Tag Archives: 2021

Fundraising by data companies in 2021

2021 was quite an exciting year in terms of funding for both data startups and established companies. We tracked more than a hundred data-related funding events during the year.

Several vendor has raised more than once, most notably AirByte that went through three rounds ($5.2M, $26M and $150M).  Databricks was the largest fundraiser with a total of USD $2.6 billion in 2 rounds.

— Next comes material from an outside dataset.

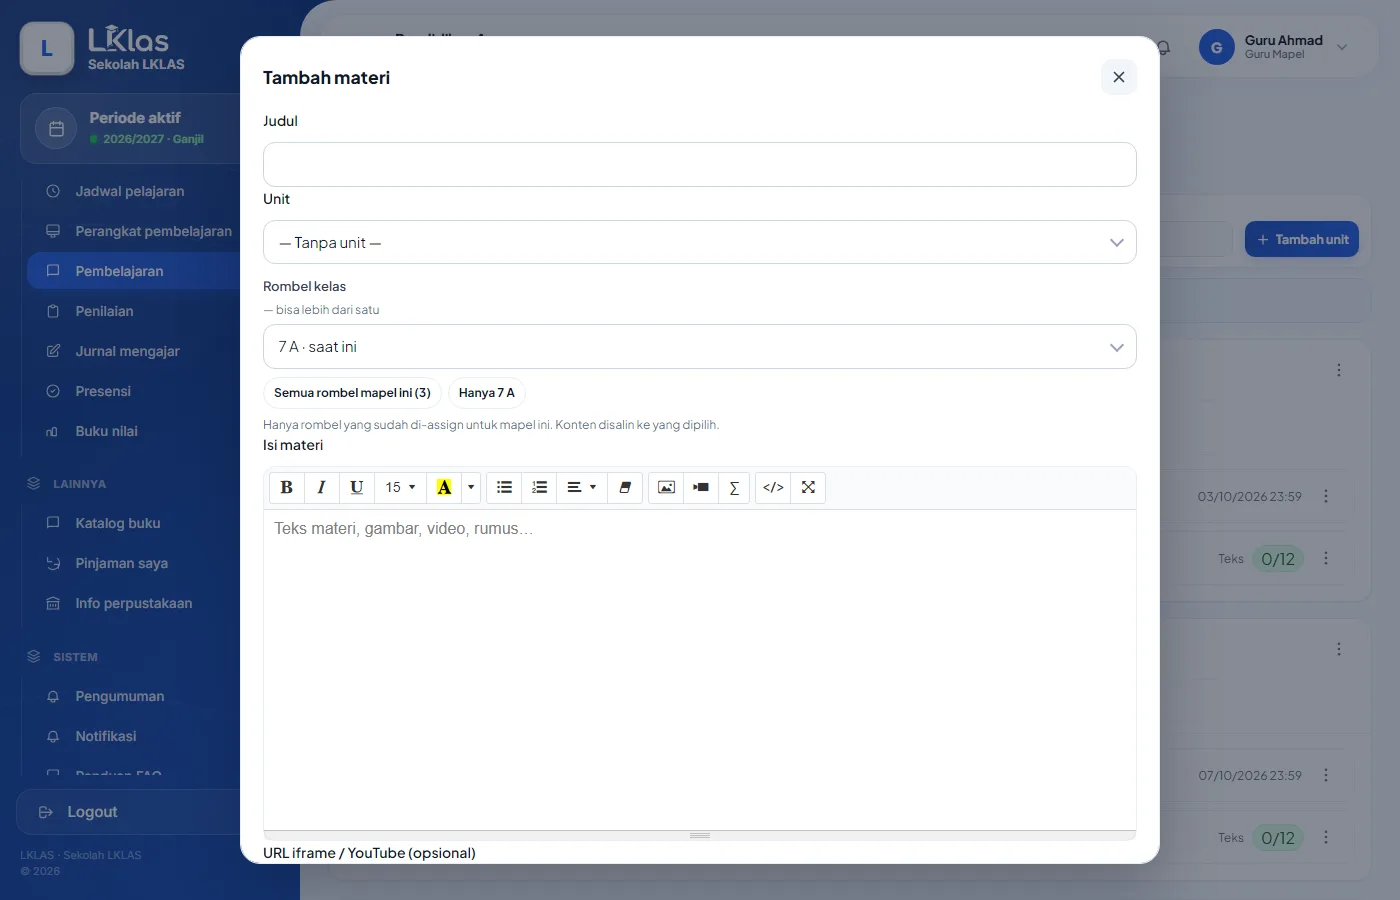Insert a picture into the materi
The height and width of the screenshot is (900, 1400).
[666, 488]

Click here for the hi-res version


General data platforms and infrastructure
This category mostly includes data companies not belonging to any of the more specific subcategories. Databricks leads with 2 mega-rounds, honorable mentions include Dremio (data lakes), Anyscale (working on scaling Python with Ray) and Coiled (working on scaling Python with Dask).

  • Databricks - $1.6B series H in August and $1B series G in February 2021
  • Dremio - $135M series D in January 2021
  • AnyScale - $100M series C in December 2021
  • StreamNative - $23M series A in September 2021
  • Treeverse - $23M series A in July 2021
  • Coiled - $21M series A in June 2021

Databases and SQL engines
This is our largest category due to the many different flavours of databases  and SQL & NOSQL engines. The graph database segment was quite active with Neo4j and  TigerGraph raising large rounds, followed by ArangoDB and MemGraph. Funding for analytic SQL engines and cloud DW platforms included Clickhouse, Firebolt, Starburst (Presto), Imply (Druid), StarTree (Apache Pinot),  and Ahana (Presto). Other honorable mentions include Redis Labs (in-memory DB), distributed SQL vendors Yugabyte and Cockroach Labs, and time-series specialist TimeScale and QuestDB.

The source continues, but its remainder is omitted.